Pharmacokinetics of tobramycin in children with cystic fibrosis

Introduction: Cystic fibrosis (CF) is a genetic condition characterised by severe lung disease often requiring frequent hospital admissions for pulmonary exacerbations requiring intravenous antibiotic treatment. Tobramycin, an aminoglycoside antibiotic, is commonly used to treat pulmonary exacerbations in those with Pseudomonas aeruginosa infections; however, it is unknown whether current paediatric dosing regimens achieve safe and effective plasma concentrations.

Aims: To develop a population pharmacokinetic model (popPK) of tobramycin in children with CF and determine the attainment of a steady state serum AUC24 of 80-110 mg.h/L with standard dosing with the view to creating an optimised dosing strategy to achieve the target AUC24.

Methods: Multicentre prospective audit in children aged ≤19 years with CF over a 13-month period receiving 10mg/kg intravenous tobramycin administered once-daily [1, 2].  Plasma tobramycin concentrations were measured as per routine care based on The Royal Children’s Hospital or Children’s Hospital Westmead guidelines depending on study site.
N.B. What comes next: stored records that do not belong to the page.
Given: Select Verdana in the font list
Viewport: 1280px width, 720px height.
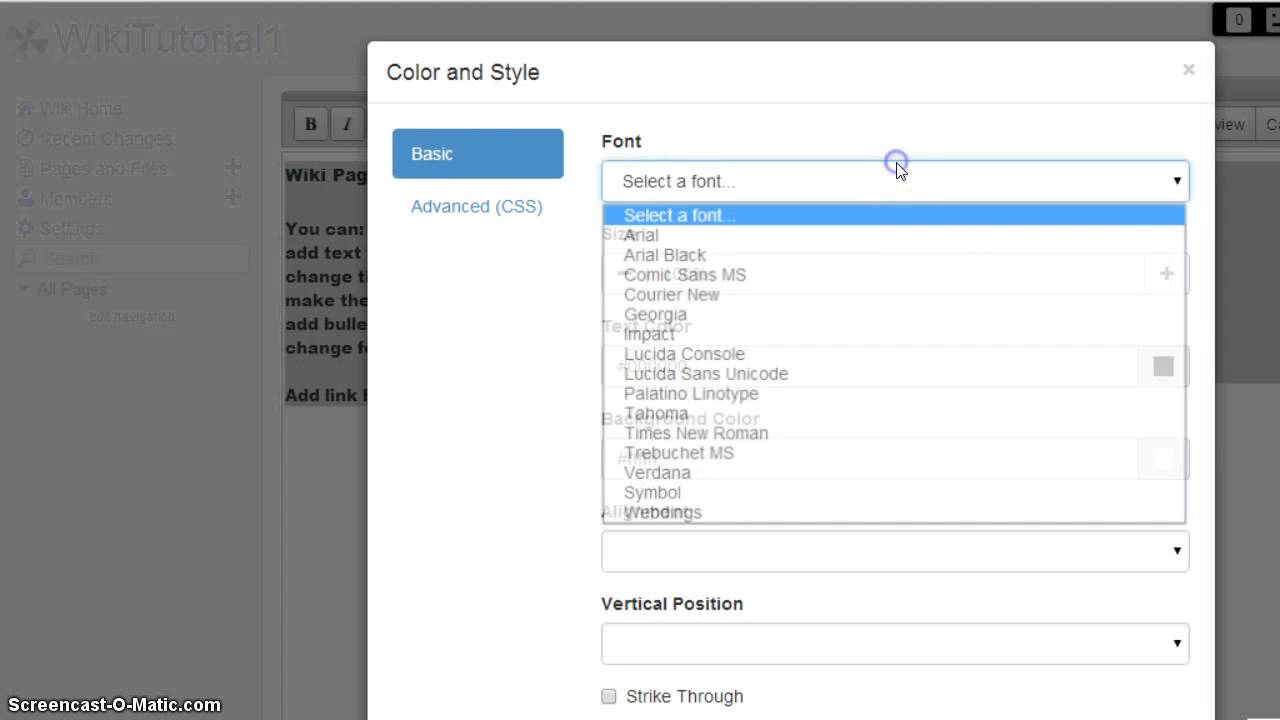Looking at the screenshot, I should click(x=657, y=473).
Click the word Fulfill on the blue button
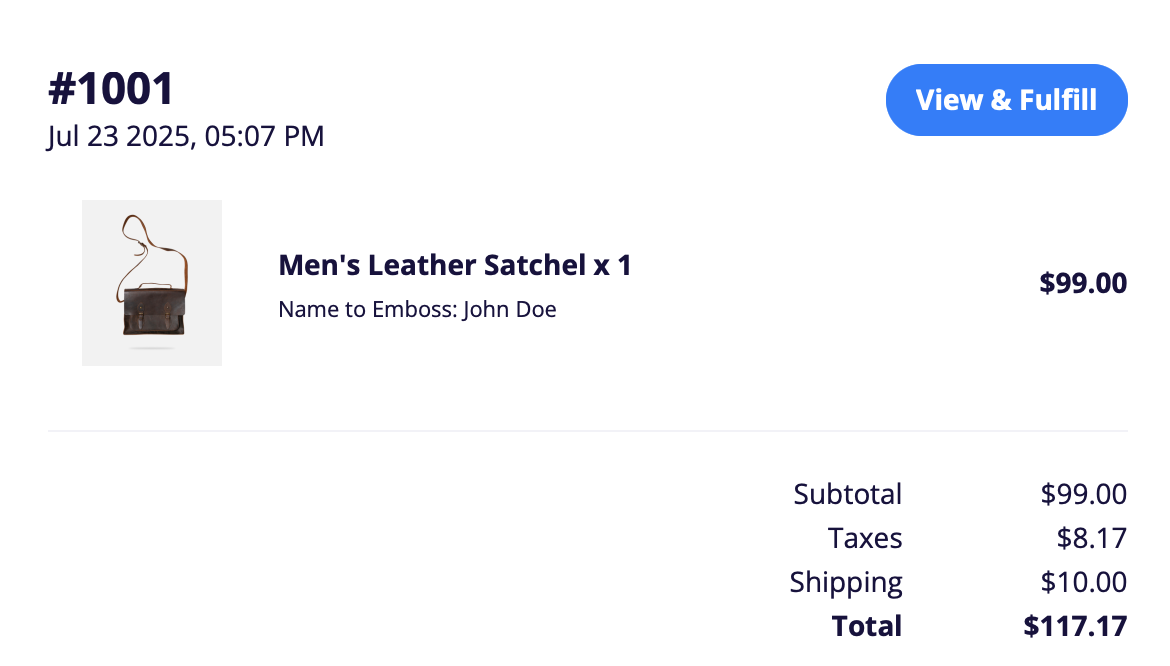Viewport: 1170px width, 666px height. click(1058, 100)
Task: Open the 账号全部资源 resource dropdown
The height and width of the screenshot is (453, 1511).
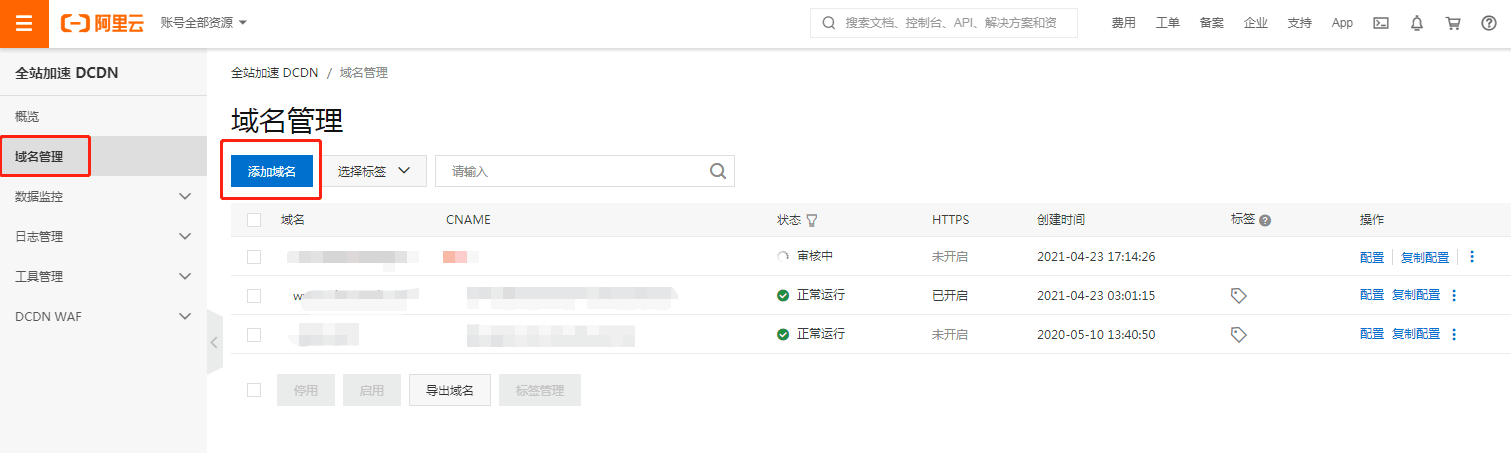Action: point(203,23)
The PopPK model was developed using the FOCEI method in NONMEM 7.5.1. The AUC24 was calculated for each patient (based on their dose and individual parameter estimates) and compared to the accepted target range.

Results: Overall, 450 plasma tobramycin concentrations from 64 CF patients who received 96 courses were included. The median age was 13.6 years (range 0.2-19.3), median weight 44.5 kg (range 5-81.7) and median serum creatinine 43 mcM (range 14-107). The final popPK model was a one-compartment model with linear elimination and included a maturation function with fixed coefficients as per Anderson & Holford (2009) [3], weight and estimated glomerular filtration rate (eGFR) (modified Schwartz equation) on clearance (CL) and weight on volume (V). The exponent for the influence of eGFR on CL was 0.4 (fixed) and for weight on CL and V were estimated to be 0.646 and 0.711, respectively. Concomitant use of cystic fibrosis transmembrane receptor modulators did not influence CL or V. The estimated population CL was 6.23 L/h/70kg and V was 15.4 L/70kg. With standard dosing, 32/64 (50%) patients achieved an AUC24 within target ranges of 80-110 mg/L·h in their first course, and across all courses the target AUC24 was achieved in 52/96 (54%)

Discussion: Standard tobramycin dosing achieves the target AUC24 in only 54% of children. An optimised dosing strategy is needed to better achieve the target AUC24.

References:

  1. Royal Children’s Hospital (2023). Medication Guideline: Tobramycin in Cystic Fibrosis.
  2. The Children’s Hospital at Westmead (2021). Aminoglycoside dosing and monitoring – CHW practice guideline.
  3. Anderson BJ, Holford NH. Mechanistic basis of using body size and maturation to predict clearance in humans. Drug metabolism and pharmacokinetics. 2009;24(1):25-36.